Trustee freezes proceeds but ordered to pay costs

Being stung with an order to pay opponents’ costs can’t ever feel good but when the upside is orders freezing almost $6 million in proceeds from the sale of a property in the gracefully decaying suburb of Woollahra in inner Sydney then maybe it’s a shot of venom any trustee would bare their arm for.

The Bankruptcy Trustee did not on the interlocutory applications seek to establish, by evidence and by reference to the administration of the estate, what would be an appropriate limit for the new freezing order, or the existing freezing orders if they were not discharged. Justice Elisabeth Cheeseman.

Certainly we suspect Nicols + Brien co-principal Steve Nicols isn’t overly fussed, despite being ordered to pay 50 per cent of the costs of the first, second, third, fourth, and fifth respondents in his ongoing stoush with various parties who have interests in assets Nicols has identified as potentially vesting in the bankrupt estate of financial advisor Rick Frank Alfred Manietta.

In Nicols as trustee of the bankrupt estate of Manietta v Manietta, in the matter of Manietta (No 2) [2022] FCA 142 Federal Court judge Elisabeth Cheeseman said that Nicols was entitled to the freezing orders sought despite her reservations about how he’d gone about obtaining them.

“While I am troubled by the way in which the Trustee has conducted the present applications, I have concluded that in the final analysis this does not count against the making of freezing orders if I am otherwise satisfied the orders should be made in order to prevent the potential frustration or inhibition of the Court’s process,” her honour said.

“The concerns I have may appropriately be dealt with in requiring the Trustee to justify an appropriate limit to be included in any of the freezing orders that are made or continued, and in making appropriate costs orders.”

“I am satisfied that it is appropriate that the Bankruptcy Trustee should pay 50% of the Manietta respondents’ costs on both of the interlocutory applications notwithstanding that the Bankruptcy Trustee succeeded in obtaining the freezing order against the New Mizpah Trustee.

“The Bankruptcy Trustee’s failure to specify an appropriate cap on the freezing orders it sought in the context of the particular circumstances of Mr Manietta’s bankruptcy was a factor giving rise to the interlocutory applications and the incursion of unnecessary costs.

“The way in which the orders are now framed results in the pre-existing freezing order directed against the TAS Fund Trustee becoming unnecessary.

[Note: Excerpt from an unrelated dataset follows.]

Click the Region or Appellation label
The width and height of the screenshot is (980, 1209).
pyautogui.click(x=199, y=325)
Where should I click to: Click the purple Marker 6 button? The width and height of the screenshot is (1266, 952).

It is appropriate that this order be discharged. In this way the Manietta respondents have enjoyed some partial success notwithstanding that a limited freezing order has been made against the New Mizpah Trustee over their objection.

“Accepting that the award of costs is discretionary and based on an informed synthesis of the whole of the circumstances attendant on the applications, I am satisfied that it is appropriate that the Bankruptcy Trustee pay 50% of the Manietta respondents’ costs and otherwise the parties bear their own costs in respect of the two interlocutory applications,” the judge said.

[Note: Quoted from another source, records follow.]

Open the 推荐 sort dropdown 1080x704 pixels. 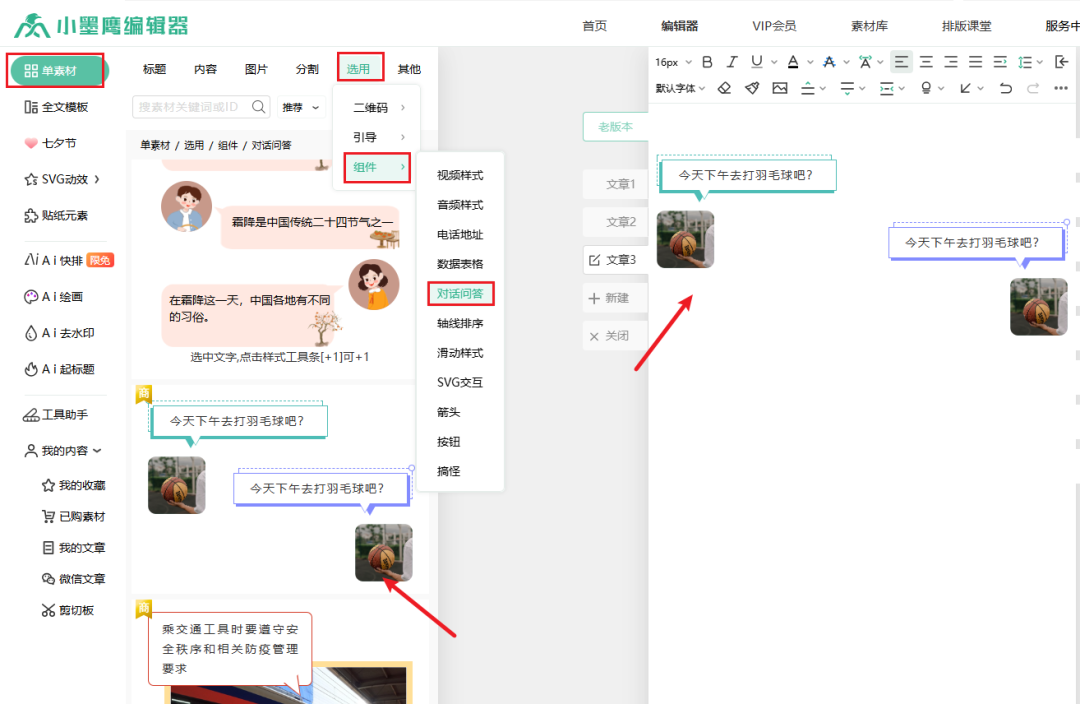tap(300, 107)
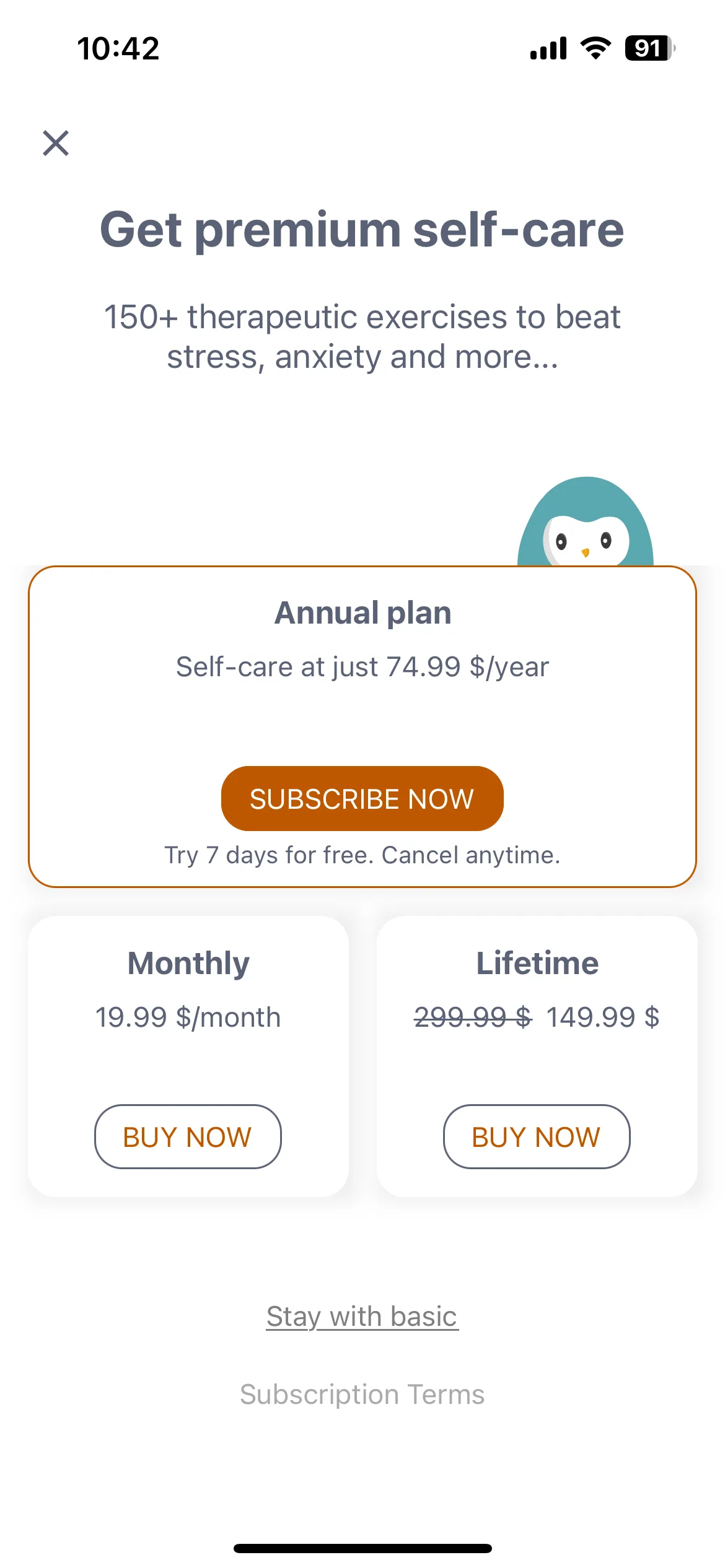Buy the Lifetime plan with BUY NOW
The image size is (725, 1568).
click(537, 1136)
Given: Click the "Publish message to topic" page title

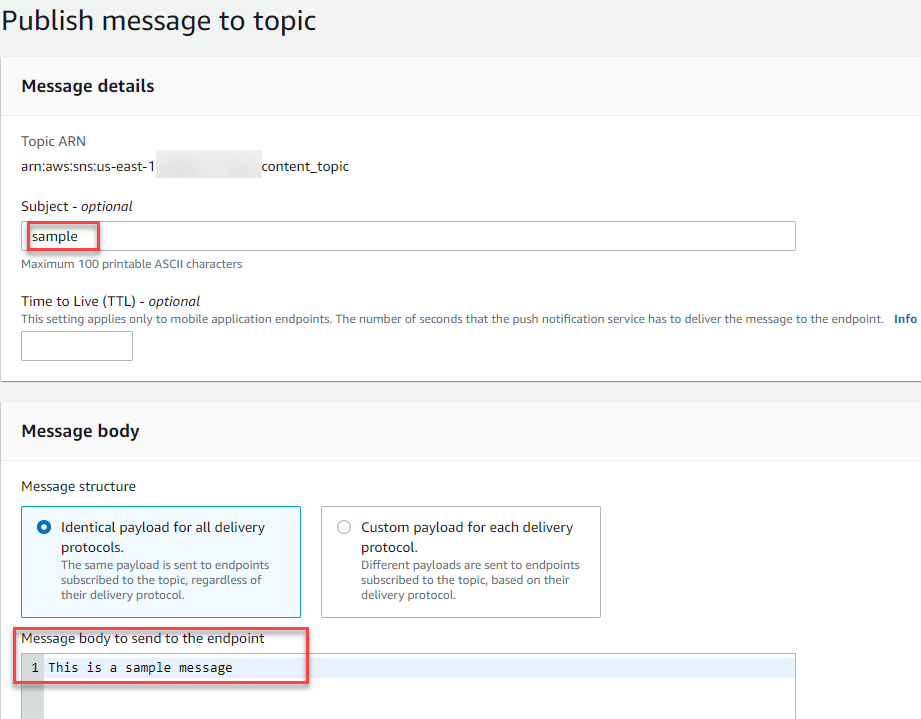Looking at the screenshot, I should point(159,21).
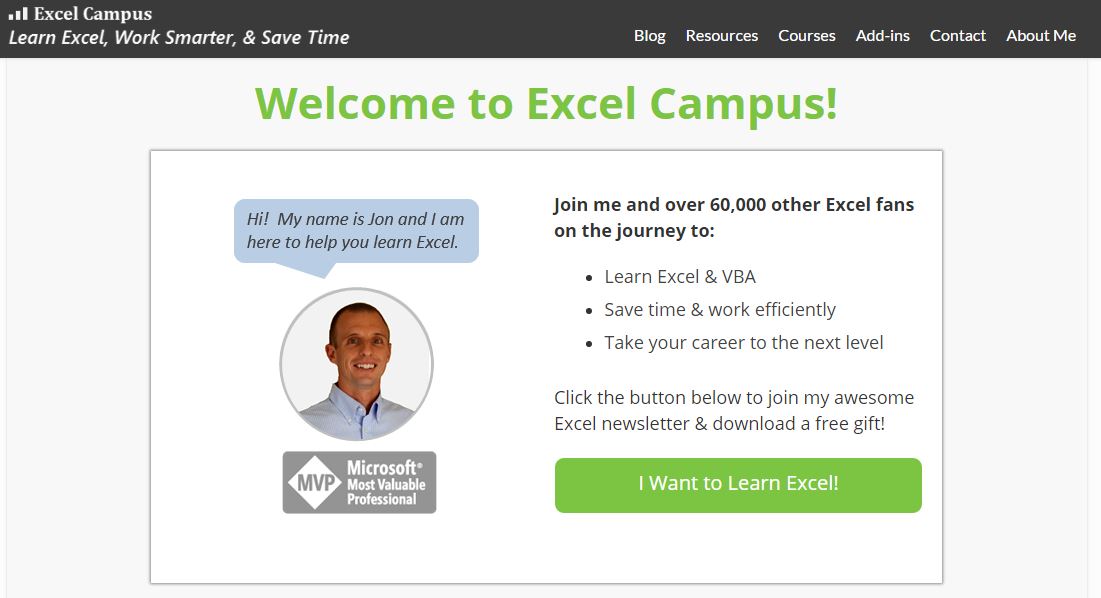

Nicols’s sought a new freezing orders in respect of the Moncur Street Woollahra property which had not previously been restrained to supplement orders he’d obtained ex parte and continued by consent since 2020.

Justice Cheeseman said the Manietta respondents sought to discharge certain of the existing 2020 freezing orders and opposed the making of the new freezing order sought by Nicols.

“Although not in evidence, it appears to be common ground between the parties that a contract of sale was entered into in respect of the Moncur Street property for $8.1 million on 1 February 2022 with completion due 42 days thereafter. Mr and Mrs Manietta will vacate the Moncur Street property on completion,” her honour said.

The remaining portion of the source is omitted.